Conscient de l’importante des difficultés pratiques causées par la mise en concurrence, le législateur a accepté d’amender la loi.
Cependant, l’actuel projet de loi pour la croissance et l’activité, dite loi « Macron » n’est, en l’état, pas satisfaisant puisque la mise en concurrence par le conseil syndical n’est, dans la version issue de l’Assemblée Nationale en première lecture, ni supprimée ni correctement définie, sa fréquence en étant seulement limitée.[3]
De plus, le projet de loi adopté en première lecture au Sénat est encore plus maladroitement rédigé même si, selon cette version, le conseil syndical peut, dans certaines conditions, être dispensé par l’assemblée générale d’effectuer la mise en concurrence.[4]
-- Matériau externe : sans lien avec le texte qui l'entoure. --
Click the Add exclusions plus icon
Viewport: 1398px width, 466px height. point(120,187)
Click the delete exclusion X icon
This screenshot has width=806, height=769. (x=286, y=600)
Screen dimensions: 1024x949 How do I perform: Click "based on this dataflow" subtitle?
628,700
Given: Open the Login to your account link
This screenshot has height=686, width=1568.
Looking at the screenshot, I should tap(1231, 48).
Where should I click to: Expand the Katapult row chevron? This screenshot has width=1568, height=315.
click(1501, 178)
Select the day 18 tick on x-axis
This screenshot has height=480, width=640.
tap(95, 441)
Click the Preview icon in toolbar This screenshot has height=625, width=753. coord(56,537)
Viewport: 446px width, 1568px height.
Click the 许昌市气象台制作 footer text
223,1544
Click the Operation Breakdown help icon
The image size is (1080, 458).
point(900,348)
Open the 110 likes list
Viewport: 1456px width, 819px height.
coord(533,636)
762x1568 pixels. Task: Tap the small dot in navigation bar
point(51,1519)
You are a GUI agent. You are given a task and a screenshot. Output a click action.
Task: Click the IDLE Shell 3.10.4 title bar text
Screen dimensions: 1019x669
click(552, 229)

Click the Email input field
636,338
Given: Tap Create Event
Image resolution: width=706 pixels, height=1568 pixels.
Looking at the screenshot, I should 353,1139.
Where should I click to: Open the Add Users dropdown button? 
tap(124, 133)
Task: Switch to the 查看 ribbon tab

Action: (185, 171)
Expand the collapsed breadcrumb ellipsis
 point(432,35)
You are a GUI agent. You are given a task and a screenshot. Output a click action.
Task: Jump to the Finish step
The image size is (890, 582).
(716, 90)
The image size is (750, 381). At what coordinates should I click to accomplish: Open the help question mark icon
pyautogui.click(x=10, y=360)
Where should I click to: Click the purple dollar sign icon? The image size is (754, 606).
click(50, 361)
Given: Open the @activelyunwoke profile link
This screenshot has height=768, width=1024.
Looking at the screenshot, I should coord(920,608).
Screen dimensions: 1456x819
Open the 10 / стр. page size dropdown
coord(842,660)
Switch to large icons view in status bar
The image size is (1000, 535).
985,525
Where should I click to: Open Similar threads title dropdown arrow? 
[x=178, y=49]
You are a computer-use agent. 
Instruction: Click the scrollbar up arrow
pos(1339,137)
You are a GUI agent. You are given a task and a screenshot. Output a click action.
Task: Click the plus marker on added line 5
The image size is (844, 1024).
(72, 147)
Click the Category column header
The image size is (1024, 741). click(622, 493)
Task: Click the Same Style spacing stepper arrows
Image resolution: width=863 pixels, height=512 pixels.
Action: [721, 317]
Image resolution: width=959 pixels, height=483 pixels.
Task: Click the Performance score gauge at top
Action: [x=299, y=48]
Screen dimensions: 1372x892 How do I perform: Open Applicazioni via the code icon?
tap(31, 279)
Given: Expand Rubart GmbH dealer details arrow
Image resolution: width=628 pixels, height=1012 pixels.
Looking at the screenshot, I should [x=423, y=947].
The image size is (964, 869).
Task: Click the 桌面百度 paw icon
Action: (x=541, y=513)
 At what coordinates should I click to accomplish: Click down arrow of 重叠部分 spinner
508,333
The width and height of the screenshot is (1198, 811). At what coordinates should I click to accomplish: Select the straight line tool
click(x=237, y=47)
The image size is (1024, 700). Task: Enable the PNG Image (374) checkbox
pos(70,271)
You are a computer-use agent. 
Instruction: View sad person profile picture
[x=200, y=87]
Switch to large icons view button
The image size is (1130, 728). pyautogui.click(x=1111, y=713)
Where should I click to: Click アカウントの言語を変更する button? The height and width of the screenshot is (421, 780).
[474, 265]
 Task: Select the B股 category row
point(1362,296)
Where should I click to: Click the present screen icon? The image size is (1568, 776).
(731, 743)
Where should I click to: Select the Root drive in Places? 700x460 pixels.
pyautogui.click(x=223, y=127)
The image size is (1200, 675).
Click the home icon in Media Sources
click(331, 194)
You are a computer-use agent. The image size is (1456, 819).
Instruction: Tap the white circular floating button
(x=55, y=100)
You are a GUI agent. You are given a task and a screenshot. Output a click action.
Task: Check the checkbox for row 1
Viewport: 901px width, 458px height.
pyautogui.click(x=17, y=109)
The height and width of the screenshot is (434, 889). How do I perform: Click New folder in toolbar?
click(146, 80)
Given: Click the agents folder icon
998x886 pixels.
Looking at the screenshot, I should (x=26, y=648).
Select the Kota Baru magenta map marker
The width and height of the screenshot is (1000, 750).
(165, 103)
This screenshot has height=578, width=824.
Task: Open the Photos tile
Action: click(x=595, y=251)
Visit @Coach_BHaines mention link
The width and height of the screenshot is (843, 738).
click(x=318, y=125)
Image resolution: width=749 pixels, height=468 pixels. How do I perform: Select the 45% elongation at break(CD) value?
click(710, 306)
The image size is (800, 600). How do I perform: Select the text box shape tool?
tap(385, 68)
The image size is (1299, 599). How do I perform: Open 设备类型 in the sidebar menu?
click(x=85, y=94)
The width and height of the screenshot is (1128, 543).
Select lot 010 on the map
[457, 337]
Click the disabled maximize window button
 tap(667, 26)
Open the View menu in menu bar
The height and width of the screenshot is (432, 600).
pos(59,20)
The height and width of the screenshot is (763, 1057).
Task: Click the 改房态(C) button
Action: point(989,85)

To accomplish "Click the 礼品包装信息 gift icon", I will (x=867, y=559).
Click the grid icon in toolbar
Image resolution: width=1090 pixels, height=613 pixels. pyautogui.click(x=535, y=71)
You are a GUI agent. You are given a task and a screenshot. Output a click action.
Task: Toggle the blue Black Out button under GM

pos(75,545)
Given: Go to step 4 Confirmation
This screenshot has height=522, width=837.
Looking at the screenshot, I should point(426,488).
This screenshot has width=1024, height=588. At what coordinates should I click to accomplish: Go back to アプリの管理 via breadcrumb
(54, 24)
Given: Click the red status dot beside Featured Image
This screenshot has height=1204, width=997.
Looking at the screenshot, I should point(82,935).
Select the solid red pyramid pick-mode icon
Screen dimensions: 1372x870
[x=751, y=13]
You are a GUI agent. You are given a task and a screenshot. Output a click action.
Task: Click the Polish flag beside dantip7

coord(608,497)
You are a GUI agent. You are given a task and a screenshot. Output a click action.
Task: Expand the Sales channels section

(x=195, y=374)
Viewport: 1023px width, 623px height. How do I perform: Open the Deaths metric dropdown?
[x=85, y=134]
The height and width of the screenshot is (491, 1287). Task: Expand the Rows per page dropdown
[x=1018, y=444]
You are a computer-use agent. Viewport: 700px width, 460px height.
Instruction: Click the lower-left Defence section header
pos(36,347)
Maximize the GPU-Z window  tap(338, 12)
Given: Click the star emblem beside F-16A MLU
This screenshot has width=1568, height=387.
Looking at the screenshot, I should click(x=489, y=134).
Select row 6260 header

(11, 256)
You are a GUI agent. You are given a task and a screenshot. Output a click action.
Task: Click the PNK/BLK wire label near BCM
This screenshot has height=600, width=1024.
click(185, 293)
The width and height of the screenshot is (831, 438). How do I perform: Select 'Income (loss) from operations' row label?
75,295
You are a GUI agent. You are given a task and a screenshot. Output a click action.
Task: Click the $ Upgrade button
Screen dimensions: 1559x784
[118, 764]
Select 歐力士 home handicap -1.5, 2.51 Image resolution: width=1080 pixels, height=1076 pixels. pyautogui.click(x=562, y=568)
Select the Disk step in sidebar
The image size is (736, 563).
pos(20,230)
On ne peut donc qu’espérer une intervention législative mieux adaptée.[5]
Laurence GUEGAN
Avocat à la cour d’appel de Paris
Spécialiste en droit immobilier
[1] Cass. 3e civ. 15 avril 2015, n° 14-13.255 – Cf. infra
[2] par analogie, cf. Cass; 3e civ. 27 nov. 2013, n° 12-26.395, Bull. civ. III, n° 153
[3] Le début du troisième alinéa de l’article 21 de la loi du 10 juillet 1965 serait ainsi rédigé :
« Lorsque le syndic en fonction a été désigné deux fois consécutivement, le conseil syndical peut procéder à une mise en concurrence de plusieurs projets de contrat de syndic avant la tenue de la prochaine assemblée générale appelée à se prononcer sur la désignation d’un syndic (…) ».
[4] Le troisième alinéa de l’article 21 de la loi du 10 juillet 1965 serait ainsi rédigé :
« Tous les trois ans, le conseil syndical procède à une mise en concurrence de plusieurs projets de contrat de syndic avant la tenue de la prochaine assemblée générale appelée à se prononcer sur la désignation d’un syndic, sans préjudice de la possibilité, pour les copropriétaires, de demander au syndic l’inscription à l’ordre du jour de l’assemblée générale de l’examen des projets de contrat de syndic qu’ils communiquent à cet effet. Toutefois, le conseil syndical est dispensé de procéder à cette mise en concurrence lorsque l’assemblée générale annuelle qui précède celle appelée à se prononcer sur la désignation d’un syndic après mise en concurrence obligatoire décide à la majorité de l’article 25 d’y déroger. Cette question est obligatoirement inscrite à l’ordre du jour de l’assemblée générale concernée ».
2° Le quatrième alinéa est supprimé. »
[5] Ces dispositions sont actuellement soumises à une commission mixte paritaire qui doit se réunir le 3 juin 2015.